─── DATASET EXCERPTS
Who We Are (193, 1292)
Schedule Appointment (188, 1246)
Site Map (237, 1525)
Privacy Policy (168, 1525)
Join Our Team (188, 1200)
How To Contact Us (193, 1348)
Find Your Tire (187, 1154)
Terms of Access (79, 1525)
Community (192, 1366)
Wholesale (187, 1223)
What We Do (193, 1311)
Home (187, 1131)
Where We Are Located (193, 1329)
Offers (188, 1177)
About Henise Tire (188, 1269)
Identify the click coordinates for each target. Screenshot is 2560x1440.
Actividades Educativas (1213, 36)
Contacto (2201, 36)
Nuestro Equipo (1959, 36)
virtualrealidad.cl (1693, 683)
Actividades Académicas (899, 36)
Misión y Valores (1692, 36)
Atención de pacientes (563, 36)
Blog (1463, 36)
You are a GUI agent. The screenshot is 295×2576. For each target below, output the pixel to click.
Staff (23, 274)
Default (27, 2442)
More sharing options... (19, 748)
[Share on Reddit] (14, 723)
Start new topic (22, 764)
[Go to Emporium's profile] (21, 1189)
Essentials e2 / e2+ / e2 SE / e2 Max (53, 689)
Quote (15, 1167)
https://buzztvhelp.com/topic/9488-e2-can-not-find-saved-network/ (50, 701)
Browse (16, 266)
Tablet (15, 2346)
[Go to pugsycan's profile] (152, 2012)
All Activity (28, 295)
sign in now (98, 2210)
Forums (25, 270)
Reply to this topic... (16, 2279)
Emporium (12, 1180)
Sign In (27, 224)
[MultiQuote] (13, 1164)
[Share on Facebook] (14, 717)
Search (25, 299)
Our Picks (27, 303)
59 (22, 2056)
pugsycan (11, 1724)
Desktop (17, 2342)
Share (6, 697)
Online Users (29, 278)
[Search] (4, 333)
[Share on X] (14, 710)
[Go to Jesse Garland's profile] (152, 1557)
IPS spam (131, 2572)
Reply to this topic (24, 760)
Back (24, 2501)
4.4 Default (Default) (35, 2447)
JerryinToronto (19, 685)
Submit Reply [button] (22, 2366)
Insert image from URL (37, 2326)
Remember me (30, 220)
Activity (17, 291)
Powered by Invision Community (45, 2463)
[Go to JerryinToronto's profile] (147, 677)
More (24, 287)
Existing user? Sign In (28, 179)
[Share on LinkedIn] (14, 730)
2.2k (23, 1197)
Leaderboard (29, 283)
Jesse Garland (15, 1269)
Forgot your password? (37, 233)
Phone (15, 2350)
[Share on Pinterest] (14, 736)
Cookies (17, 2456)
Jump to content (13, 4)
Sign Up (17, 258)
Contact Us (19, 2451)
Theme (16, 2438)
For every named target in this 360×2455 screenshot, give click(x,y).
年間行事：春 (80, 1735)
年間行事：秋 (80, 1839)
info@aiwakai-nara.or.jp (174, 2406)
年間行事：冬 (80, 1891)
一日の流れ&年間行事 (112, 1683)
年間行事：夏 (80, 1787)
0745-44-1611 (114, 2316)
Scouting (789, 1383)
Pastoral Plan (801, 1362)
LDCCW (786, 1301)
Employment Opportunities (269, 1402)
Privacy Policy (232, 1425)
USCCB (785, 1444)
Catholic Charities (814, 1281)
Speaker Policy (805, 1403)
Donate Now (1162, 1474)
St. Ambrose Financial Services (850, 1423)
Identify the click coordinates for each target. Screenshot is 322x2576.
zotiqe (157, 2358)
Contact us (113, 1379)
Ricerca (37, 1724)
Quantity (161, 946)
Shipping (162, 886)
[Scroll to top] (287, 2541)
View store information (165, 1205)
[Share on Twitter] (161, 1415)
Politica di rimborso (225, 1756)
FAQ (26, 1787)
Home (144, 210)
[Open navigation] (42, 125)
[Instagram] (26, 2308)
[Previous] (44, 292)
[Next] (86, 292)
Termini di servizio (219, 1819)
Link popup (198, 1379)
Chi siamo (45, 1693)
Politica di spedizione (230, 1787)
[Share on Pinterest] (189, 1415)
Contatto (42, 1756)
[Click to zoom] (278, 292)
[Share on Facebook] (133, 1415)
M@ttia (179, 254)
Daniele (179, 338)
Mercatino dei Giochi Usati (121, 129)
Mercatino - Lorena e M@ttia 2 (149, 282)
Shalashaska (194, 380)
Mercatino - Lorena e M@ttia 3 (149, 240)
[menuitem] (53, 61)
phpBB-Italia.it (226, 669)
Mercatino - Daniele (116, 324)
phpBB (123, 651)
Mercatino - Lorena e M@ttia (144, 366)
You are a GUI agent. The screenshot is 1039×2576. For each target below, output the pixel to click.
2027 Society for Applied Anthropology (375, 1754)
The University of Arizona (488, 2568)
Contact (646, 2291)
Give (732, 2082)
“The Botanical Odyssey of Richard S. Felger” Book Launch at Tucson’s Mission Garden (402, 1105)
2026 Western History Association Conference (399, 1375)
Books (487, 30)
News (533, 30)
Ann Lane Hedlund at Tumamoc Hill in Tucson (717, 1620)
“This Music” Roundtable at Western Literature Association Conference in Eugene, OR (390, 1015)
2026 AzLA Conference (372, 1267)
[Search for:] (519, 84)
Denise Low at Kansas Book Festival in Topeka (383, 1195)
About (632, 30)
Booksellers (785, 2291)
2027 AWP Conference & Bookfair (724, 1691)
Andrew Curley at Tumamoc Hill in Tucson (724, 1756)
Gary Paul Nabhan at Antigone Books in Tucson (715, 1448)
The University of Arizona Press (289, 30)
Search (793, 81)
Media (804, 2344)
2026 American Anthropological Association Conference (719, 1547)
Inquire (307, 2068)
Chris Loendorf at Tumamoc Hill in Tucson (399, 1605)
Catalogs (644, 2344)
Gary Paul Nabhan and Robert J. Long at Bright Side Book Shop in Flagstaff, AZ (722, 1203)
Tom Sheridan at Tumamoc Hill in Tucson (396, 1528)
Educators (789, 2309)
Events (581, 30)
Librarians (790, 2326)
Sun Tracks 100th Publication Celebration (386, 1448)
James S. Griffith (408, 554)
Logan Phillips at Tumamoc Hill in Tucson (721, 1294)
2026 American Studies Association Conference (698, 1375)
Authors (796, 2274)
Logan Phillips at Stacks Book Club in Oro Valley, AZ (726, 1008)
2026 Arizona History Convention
──────
=== WHAT TO PRODUCE ===
The range runs from the line above containing "Contacto (2201, 36)" to the line containing "You are a GUI agent. The screenshot is 295×2576.", inclusive. Restate those lines word for word and no others.

=== ANSWER FOR THIS EXERCISE ===
Contacto (2201, 36)
Nuestro Equipo (1959, 36)
virtualrealidad.cl (1693, 683)
Actividades Académicas (899, 36)
Misión y Valores (1692, 36)
Atención de pacientes (563, 36)
Blog (1463, 36)
You are a GUI agent. The screenshot is 295×2576. For each target below, output the pixel to click.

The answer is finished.